Problems that Static Typing Doesn’t Solve

Thanks to hachi8833 for translating this post into Japanese.

The blog post “Better typing in Ruby” by Brandur Leach describes the situation at Stripe from which their Sorbet static type checker emerged, as well as the benefits it provides to them. In doing so, it brought up a number of points that I’ve seen in the past that cause me to have a moderate view of the benefits of static typing. The post mentions problems in the Stripe codebase that static type checking helps to mitigate. But static types don’t solve those issues; their continued existence is likely to cause other costs.

Now, I don’t mean to say that Stripe made a mistake or should have done something differently. I haven’t worked in a Ruby codebase of nearly the size of theirs, only much smaller ones, so I’m in no position to evaluate their decision. It could very well be that in their context the problems are unavoidable and static type checking is the best that can be done to solve them.

Instead, I’d like to use the blog post as a jumping-off point to think about the problems it describes in the abstract, and how I would approach those problems if they occurred on a project I was on. Static typing is not the first solution I would reach for as the way to solve them.

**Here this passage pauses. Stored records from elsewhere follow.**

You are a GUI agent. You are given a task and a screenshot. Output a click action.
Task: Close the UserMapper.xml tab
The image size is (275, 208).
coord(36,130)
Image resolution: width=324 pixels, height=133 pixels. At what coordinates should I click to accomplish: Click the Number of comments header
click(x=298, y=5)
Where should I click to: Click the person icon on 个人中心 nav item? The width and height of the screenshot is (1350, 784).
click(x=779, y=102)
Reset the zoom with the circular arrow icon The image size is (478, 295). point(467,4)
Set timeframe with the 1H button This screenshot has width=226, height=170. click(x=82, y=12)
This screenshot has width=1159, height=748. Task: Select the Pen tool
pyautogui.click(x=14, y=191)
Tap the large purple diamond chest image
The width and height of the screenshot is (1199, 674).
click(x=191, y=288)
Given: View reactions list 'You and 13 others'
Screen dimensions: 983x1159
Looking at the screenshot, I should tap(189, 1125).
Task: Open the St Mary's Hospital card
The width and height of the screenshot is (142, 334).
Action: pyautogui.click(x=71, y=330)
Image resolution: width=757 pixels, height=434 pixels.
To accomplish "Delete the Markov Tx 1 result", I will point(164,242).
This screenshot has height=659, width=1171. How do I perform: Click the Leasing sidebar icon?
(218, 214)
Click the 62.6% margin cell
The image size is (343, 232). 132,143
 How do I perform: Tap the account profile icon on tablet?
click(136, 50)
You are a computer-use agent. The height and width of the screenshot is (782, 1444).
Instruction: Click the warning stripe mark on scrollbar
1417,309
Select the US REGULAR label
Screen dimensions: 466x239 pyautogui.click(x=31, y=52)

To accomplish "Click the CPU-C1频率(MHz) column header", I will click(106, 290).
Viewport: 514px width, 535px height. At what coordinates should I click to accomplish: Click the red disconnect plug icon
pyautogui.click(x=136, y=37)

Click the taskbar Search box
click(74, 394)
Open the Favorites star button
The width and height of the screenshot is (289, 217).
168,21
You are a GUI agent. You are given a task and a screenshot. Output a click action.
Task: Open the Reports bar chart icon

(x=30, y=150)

With that, let’s look at the problems.

Static Typing Applied to Problems

Ruby does a poor job of encouraging modularity, so the code had ended up as one giant amorphous blob, with everything calling into everything else, and all boundaries purely theoretical in nature.

This is really a statement of cause-and-effect: because “Ruby does a poor job of encouraging modularity,” therefore “the code had ended up as one giant amorphous blob.” But is the cause of an amorphous blob of code really the language itself?

Ruby doesn’t write code; developers write code. If Ruby doesn’t have facilities that encourage modularity, it’s still developers who decide whether to write code with “everything calling into everything else”. The effect of the language is how strongly it encourages you in one direction. You might say, because Ruby doesn’t have facilities that strongly encourage modularity, the developers needed to be more careful to write in a modular way, and they were not careful to do so.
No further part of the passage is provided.